Chronos and Stranger On A Train. Usually, the things I can answer are physics related, and I don’t think I’ve ever come across a situation where my way of explaining something would be better than theirs.
Take refuge in the fact that if you were ignored then you at least never said anything egregiously wrong. This fact comforts me when I reflect on my nonpopularity.
In my old (now locked) thread on the “Unofficial Rules of the SDMB”, one of my observations was that “LOL!” type responses were frowned upon here (and at the time I had only been here, off and on, for 4 months). Don’t assume that nobody is chuckling behind their keyboards just because you don’t get any ROTFLMAO’s to your gag.
I read way more than I post. A lot, lot more. If one were to look at my post count, they’d think that I rarely log on to the Dope when I usually log on at least once a day and sometimes twice.
I think I have to give up a couple of other forums I post on to post more here. Than I wouldn’t just read. With me, it’s more of a time factor. If I have 30-40 minutes, I can get more of the Dope read than reading a bit and writing posts too.
And the fact that someone has usually already said what I wanted to say!
Oh, I thought you meant other websites! Oops. But yes, those are two awesomely intelligent dudes.
Eh, I suppose I post a reasonable amount now, but I lurked here for years and years before I ever joined up. I guess I thought since I enjoyed reading this place so much that I’d run the risk of spoiling something by inserting myself into it. Imagine I’m mayonnaise and the SDMB is a tasty pie. Apart we are wonderful – together, we may be horrific.
I’m terrified of being both criticized and ignored. If I don’t post, I will be neither.
I do love these boards, regardless of whether or not I participate. This site is the fifth stop in my morning internet routine, and the place where I spend the most time online.
And hey, dead0man, I noticed your location and checked out your profile. We live in the same city, have the same post rate here (.29 posts/day), and we’re the same age.
Kinda neat. :-]
I didn’t want to wear out my keyboard.
I’ve no real rationale for how I ration out my posts (perhaps a case could be made that I post most when I’m least rational). My quietness here is in character, though. I’m not loquacious in any area of my life.
*Quote from Soul-
… Imagine I’m mayonnaise and the SDMB is a tasty pie. Apart we are wonderful – together, we may be horrific. * [INDENT]
What’s wrong with mayonnaise on pie?
(I’m southern. I like mayo on everything!)
TL
That hasn’t stopped me.
Halfway up his digestive tract.
That doesn’t make sense. You’ll get ignored a lot less if you post, right? I mean, if you never say anything, we literally won’t know you’re here, whereas if you pop up in a lot of threads you’ll be a lot harder to ignore.
Criticized? Maybe. But that’s the fun part.

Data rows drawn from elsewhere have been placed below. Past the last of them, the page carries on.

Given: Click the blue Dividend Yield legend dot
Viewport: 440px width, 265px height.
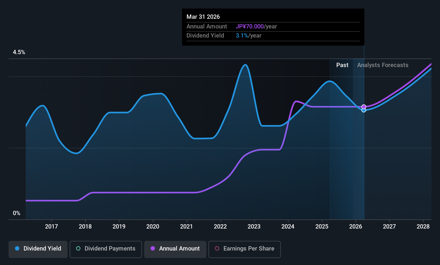Looking at the screenshot, I should (17, 249).
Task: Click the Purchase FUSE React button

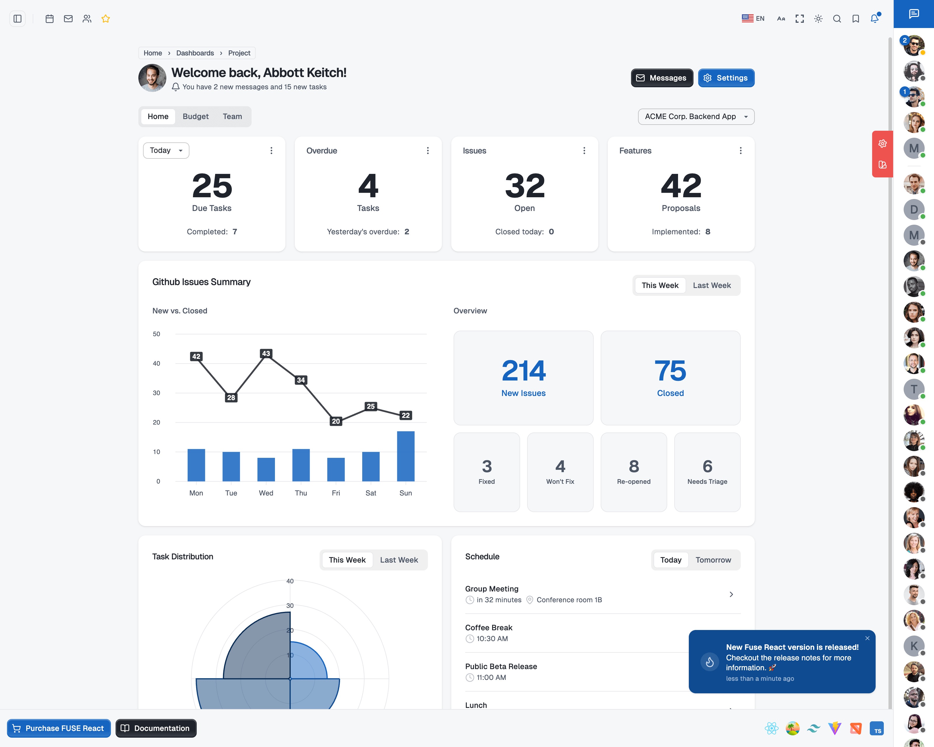Action: coord(58,728)

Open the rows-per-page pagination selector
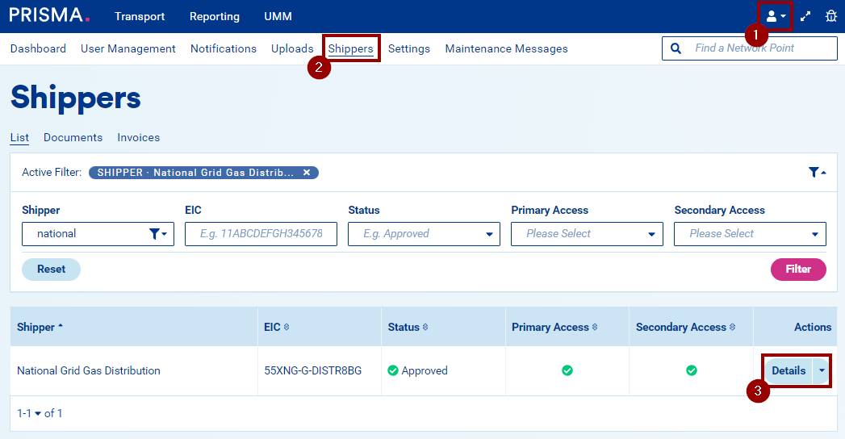[39, 413]
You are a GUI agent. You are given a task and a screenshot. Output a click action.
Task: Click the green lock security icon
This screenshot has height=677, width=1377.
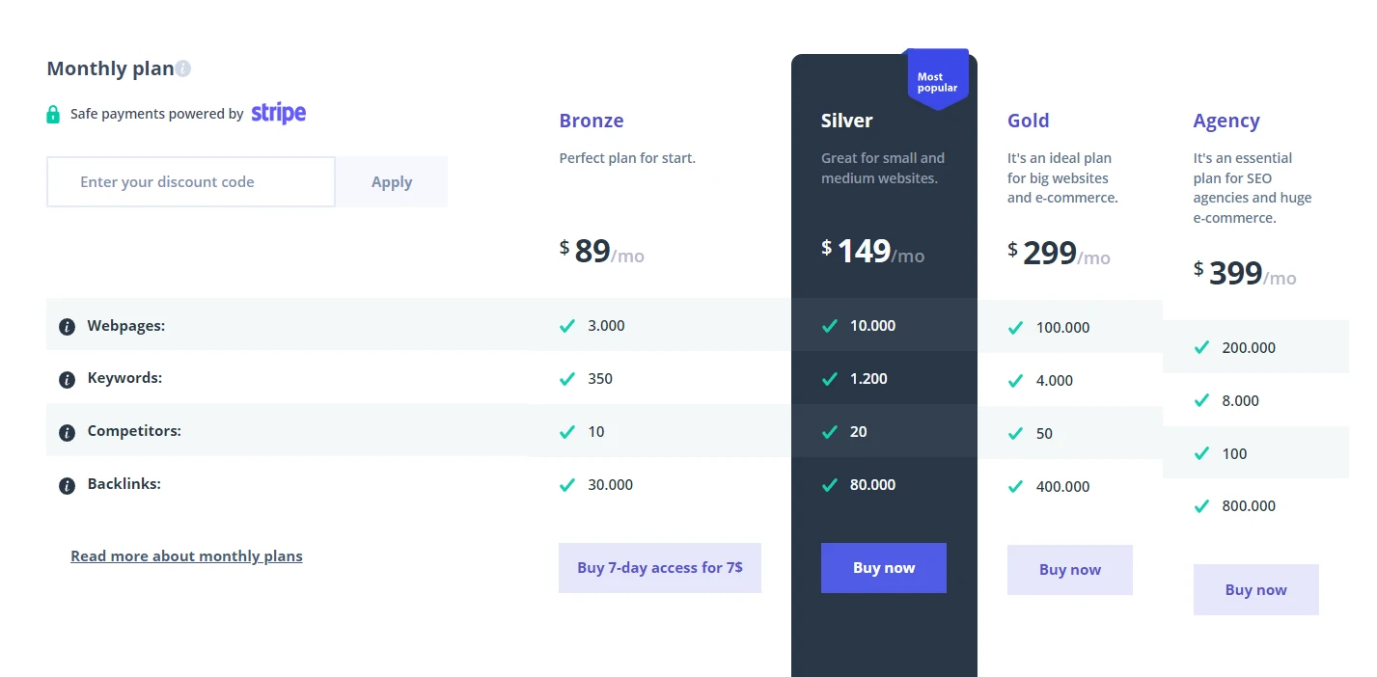click(x=53, y=114)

I unlurked a little after we had to pay but really no one cares what I say too much. I like to help people who ask factual questions if no one else replies but otherwise other people have usually posted similar thoughts to mine.
I wish I had never started posting as to preserve my low post count.
Oh, I’m here devouring nearly every word of this board, every single day. But it seems like the threads where I feel halfway qualified to make a comment have already reached their second or third page when I find them, and by that time my sentiments have already been expressed more eloquently by others.
And yeah, okay, I’ll admit to being just a little bit intimidated, too. I really should knock that stuff off, though, and I will as soon as someone starts a thread about Karen Carpenter, Madeline Kahn, or Gilda Radner. Other than that, I got nuthin.
I come to read the board almost every day, especially during slow nights at work (like tonight). Most of the time I just don’t feel like I have anything to add to the discussions…someone has already said what I was going to say, only 1000 times better.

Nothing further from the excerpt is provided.